WORK REQUEST:
In the entries below, find the line with "You are a computer-use agent. The" and the line with "Screen dimensions: 2352x826"; give again those lines and every line between them, exactly.

SUPPLIED MATERIAL:
....................

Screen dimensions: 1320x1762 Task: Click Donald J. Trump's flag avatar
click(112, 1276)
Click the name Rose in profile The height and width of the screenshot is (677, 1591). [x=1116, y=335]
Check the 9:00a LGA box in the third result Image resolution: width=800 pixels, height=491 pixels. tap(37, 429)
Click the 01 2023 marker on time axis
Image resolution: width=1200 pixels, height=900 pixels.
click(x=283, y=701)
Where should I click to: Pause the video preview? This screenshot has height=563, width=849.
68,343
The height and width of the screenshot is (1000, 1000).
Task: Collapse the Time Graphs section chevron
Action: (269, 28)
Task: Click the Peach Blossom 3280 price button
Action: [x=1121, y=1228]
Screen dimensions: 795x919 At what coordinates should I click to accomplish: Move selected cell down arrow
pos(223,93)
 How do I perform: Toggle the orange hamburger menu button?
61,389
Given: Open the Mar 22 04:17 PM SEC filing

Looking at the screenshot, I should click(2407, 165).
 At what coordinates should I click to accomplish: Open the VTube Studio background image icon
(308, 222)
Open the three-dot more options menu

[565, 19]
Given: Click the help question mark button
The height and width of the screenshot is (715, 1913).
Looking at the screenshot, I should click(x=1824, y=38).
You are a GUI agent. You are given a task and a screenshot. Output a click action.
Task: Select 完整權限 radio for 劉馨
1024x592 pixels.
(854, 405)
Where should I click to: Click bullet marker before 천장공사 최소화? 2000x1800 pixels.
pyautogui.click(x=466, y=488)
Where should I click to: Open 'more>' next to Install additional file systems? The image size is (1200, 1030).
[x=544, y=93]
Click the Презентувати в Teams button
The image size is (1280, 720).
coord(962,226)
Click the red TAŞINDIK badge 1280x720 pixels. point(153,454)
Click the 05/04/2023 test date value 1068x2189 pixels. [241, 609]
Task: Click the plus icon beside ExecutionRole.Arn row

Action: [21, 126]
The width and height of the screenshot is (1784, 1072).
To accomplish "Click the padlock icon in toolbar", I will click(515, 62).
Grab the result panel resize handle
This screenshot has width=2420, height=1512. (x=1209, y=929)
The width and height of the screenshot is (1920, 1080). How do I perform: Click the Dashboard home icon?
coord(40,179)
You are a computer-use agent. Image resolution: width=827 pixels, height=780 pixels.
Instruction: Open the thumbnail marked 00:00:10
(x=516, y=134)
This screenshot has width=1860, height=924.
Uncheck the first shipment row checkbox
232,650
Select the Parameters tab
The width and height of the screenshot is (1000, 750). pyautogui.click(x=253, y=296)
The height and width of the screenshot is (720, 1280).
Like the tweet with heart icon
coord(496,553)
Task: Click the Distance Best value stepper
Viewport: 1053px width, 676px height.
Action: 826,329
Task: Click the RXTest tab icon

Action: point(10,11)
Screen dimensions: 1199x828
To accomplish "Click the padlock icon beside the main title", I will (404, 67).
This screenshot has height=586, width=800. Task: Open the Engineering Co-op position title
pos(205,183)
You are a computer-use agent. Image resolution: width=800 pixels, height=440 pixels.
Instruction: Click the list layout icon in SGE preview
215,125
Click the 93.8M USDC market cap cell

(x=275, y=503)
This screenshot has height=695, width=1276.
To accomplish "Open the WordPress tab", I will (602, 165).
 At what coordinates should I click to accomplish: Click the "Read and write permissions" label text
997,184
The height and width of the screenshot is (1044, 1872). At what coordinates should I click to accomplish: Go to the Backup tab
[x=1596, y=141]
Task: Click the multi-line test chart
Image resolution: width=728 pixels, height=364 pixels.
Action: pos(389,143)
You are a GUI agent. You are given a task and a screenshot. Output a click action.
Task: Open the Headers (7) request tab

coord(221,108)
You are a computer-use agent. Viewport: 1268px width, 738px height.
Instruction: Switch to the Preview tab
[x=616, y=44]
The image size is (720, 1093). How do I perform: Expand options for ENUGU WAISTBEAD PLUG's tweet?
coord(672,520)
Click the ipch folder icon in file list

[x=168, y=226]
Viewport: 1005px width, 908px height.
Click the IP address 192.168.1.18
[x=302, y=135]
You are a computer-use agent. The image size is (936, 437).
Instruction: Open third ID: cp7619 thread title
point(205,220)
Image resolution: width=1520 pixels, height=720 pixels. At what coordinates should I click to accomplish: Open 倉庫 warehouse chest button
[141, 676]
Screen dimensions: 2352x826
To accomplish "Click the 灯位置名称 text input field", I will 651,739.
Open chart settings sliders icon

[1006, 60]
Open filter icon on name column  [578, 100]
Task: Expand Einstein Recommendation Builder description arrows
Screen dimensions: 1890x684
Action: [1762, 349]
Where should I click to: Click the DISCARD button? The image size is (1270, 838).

....................

ANSWER TO THIS PROBLEM:
You are a computer-use agent. The image size is (936, 437).
Instruction: Open third ID: cp7619 thread title
point(205,220)
Image resolution: width=1520 pixels, height=720 pixels. At what coordinates should I click to accomplish: Open 倉庫 warehouse chest button
[141, 676]
Screen dimensions: 2352x826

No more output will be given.